Cannily, the CTA also funds a wide array of liberal causes unrelated to education, with the goal of spreading around enough cash to prevent dissent from the Left. Among these causes: implementing a single-payer health-care system in California, blocking photo-identification requirements for voters, and limiting restraints on the government’s power of eminent domain. The CTA was the single biggest financial opponent of another Proposition 8, the controversial 2008 proposal to ban gay marriage, ponying up $1.3 million to fight an initiative that eventually won 52.2 percent of the vote. The union has also become the biggest donor to the California Democratic Party. From 2003 to 2012, the CTA spent nearly $102 million on political contributions; 0.08 percent of that money went to Republicans.

At the same time that the union was becoming the largest financial force in California politics, it was developing an equally powerful ground game, stifling reform efforts at the local level. Consider the case of Locke High School in the poverty-stricken Los Angeles neighborhood of Watts. Founded in response to the area’s 1967 riots, Locke was intended to provide a quality education to the neighborhood’s almost universally minority students. For years, it failed: in 2006, with a student body that was 65 percent Hispanic and 35 percent African-American, the school sent just 5 percent of its graduates to four-year colleges, and the dropout rate was nearly 51 percent.

Shortly before Locke reached this nadir, the school hired a reform-minded principal, Frank Wells, who was determined to revive the school’s fortunes. Just a few days after he arrived, a group of rival gangs got into a dust-up; Wells expelled 80 of the students involved. In the new atmosphere of discipline, Locke dropped “from first in the number of campus crime reports in LAUSD [Los Angeles Unified School District] to thirteenth,” writes Donna Foote in Relentless Pursuit: A Year in the Trenches with Teach for America. Test scores and college acceptance also began to rise, Foote reports.

But trouble arose with the union when Wells began requiring Locke teachers to present weekly lesson plans.
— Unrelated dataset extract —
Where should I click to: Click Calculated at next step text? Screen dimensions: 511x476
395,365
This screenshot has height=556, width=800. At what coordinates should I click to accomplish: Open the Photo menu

The local CTA affiliate—United Teachers Los Angeles—filed a grievance against him and was soon urging his removal. The last straw was Wells’s effort to convert Locke into an independent charter school, where teachers would operate under severely restricted union contracts. In May 2007, the district removed Wells from his job. He was escorted from his office by three police officers and an associate superintendent of schools, all on the basis of union allegations that he had let teachers use classroom time to sign a petition to turn Locke into a charter. Wells called the allegations “a total fabrication,” and the signature gatherers backed him up. The LAUSD reassigned him to a district office, where he was paid $600 a day to sit in a cubicle and do nothing.

Luckily for Locke students, the union’s rearguard action came too late. In 2007, the Los Angeles Board of Education voted 5–2 to hand Locke High School to Green Dot, a charter school operator. Four years later, as the final class of Locke students who had attended the school prior to its transformation received their diplomas, the school’s graduation rate was 68 percent, and over 56 percent of Locke graduates were headed for higher education.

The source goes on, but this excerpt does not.